Op 1 juli 2021 is de Wet straffen en beschermen in werking getreden, op grond waarvan de Zeer Beperkt Beveiligde Inrichting (ZBBI) per die datum als zodanig is verdwenen en is vervangen door de Beperkt Beveiligde Afdeling (BBA). Uit het verzoekschrift komt naar voren dat verzoeker tot 1 juli 2021 in de ZBBI van de PI Dordrecht verbleef en dat aan hem (tot 1 juli 2021) regimair verlof was toegekend.

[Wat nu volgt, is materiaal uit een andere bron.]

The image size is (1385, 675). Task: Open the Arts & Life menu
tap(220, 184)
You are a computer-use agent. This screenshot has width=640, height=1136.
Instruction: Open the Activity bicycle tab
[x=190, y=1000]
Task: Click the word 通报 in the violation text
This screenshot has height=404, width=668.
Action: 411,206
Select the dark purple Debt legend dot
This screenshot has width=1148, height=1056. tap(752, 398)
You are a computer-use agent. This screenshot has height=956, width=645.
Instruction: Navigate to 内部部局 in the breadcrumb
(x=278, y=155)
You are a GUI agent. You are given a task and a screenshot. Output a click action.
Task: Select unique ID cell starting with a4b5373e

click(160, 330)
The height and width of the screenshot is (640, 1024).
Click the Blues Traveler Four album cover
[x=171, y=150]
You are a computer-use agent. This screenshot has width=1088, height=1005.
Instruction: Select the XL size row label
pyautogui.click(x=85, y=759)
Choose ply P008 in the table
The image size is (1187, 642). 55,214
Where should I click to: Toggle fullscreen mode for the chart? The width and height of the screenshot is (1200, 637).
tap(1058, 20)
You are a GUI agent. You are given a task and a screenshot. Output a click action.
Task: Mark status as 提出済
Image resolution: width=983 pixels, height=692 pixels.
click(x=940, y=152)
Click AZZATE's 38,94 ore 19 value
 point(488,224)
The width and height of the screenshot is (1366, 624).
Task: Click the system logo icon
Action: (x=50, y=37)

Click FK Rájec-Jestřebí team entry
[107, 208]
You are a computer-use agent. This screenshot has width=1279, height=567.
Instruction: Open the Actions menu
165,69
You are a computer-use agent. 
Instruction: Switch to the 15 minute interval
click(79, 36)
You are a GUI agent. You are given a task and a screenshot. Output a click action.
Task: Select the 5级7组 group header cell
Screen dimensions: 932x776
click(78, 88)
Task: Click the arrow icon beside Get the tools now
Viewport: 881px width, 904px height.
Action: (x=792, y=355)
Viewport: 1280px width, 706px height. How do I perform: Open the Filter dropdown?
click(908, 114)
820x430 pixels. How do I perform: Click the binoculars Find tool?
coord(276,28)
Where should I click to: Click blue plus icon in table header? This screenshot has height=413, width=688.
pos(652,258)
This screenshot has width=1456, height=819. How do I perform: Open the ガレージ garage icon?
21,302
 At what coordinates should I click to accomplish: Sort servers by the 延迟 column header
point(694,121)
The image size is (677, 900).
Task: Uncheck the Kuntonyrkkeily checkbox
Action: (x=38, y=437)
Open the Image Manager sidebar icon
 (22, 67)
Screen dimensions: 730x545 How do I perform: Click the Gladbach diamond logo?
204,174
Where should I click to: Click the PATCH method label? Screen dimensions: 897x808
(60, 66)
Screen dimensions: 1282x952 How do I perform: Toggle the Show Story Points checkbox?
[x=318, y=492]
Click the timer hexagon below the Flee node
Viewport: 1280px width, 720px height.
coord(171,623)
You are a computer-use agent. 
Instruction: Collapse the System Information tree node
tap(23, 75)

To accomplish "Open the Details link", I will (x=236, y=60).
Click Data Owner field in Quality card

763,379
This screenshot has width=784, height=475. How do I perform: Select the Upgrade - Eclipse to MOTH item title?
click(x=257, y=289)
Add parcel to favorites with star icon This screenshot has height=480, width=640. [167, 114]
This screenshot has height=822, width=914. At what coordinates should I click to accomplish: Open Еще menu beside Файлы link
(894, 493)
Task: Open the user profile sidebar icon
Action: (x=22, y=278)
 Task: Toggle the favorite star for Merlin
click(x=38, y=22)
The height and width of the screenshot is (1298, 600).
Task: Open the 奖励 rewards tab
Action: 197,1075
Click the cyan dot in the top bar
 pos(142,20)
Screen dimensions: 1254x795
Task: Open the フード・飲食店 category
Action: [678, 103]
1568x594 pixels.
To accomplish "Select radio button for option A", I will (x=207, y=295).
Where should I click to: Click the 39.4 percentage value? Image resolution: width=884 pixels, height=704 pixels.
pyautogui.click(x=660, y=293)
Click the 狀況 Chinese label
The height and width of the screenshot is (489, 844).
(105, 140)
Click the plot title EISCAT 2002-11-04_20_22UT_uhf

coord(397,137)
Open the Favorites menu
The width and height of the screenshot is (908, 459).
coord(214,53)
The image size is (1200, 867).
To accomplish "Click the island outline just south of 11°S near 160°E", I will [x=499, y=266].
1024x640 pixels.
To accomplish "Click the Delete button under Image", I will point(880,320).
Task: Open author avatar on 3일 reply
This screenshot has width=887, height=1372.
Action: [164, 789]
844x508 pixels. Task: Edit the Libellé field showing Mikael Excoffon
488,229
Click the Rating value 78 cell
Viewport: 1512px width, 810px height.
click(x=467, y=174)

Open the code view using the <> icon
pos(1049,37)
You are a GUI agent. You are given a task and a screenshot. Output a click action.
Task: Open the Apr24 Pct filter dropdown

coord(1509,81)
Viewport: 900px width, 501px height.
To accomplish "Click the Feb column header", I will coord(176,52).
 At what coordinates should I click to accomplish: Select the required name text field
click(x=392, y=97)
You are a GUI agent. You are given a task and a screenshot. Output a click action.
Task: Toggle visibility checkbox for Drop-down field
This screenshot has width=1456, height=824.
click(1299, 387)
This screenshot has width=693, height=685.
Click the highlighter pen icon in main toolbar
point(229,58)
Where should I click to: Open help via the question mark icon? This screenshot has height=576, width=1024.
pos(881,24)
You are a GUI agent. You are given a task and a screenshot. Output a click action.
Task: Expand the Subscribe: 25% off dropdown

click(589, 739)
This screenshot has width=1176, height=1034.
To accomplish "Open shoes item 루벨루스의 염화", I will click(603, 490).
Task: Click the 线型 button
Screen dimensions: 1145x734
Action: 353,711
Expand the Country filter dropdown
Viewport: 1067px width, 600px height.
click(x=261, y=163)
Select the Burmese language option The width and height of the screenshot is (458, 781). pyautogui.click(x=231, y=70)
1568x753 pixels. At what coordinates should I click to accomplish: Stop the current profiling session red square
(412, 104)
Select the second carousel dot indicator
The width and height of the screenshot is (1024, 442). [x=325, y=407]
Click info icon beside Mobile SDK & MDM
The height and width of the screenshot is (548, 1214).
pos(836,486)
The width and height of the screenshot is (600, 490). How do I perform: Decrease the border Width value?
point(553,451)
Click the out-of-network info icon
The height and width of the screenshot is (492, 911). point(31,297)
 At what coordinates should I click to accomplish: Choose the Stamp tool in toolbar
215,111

De voorzitter overweegt dat aan verzoeker geen aan het regime van de ZBBI verbonden regimair verlof meer kan worden toegekend, als gevolg van zijn, verzoekers, van rechtswege overplaatsing naar een BBA. Uit de schriftelijke inlichtingen van de directeur volgt dat aan verzoeker wel re-integratieverlof voor extramurale arbeid is toegekend.

 

Anders dan verzoeker stelt, kan naar het voorlopig oordeel van de voorzitter niet uit de antwoorden van de Minister voor Rechtsbescherming (van 21 juni 2021) worden afgeleid dat verzoeker van rechtswege langdurend re-integratieverlof zal worden toegekend omdat hij voor 1 juli 2021 in een ZBBI verbleef.

 

Voorts overweegt de voorzitter – wat er verder ook zij van de inhoud van de bestreden beslissing om aan verzoeker geen langdurend re-integratieverlof toe te kennen – dat verzoeker (nog steeds voorlopig oordelend) geen belang heeft bij een toewijzing van het verzoek, omdat dit niet kan leiden tot het beoogde resultaat, namelijk de toekenning van langdurend re-integratieverlof. Daarvoor zou een nieuwe beslissing moeten worden genomen en de voorzitter is niet bevoegd om de directeur op te dragen een nieuwe beslissing te nemen of om te bepalen dat deze uitspraak daarvoor in de plaats treedt (zoals bedoeld in artikel 68, derde lid, onder a. en b., van de Pbw).

 

Nu verzoeker geen belang heeft bij een toewijzing, zal de voorzitter het verzoek afwijzen.

 

3. De uitspraak

De voorzitter wijst het verzoek af.

 

Deze uitspraak is op 13 juli 2021 gegeven door mr. M. Keppels, voorzitter, bijgestaan door mr. Y.P. Schleijpen, secretaris.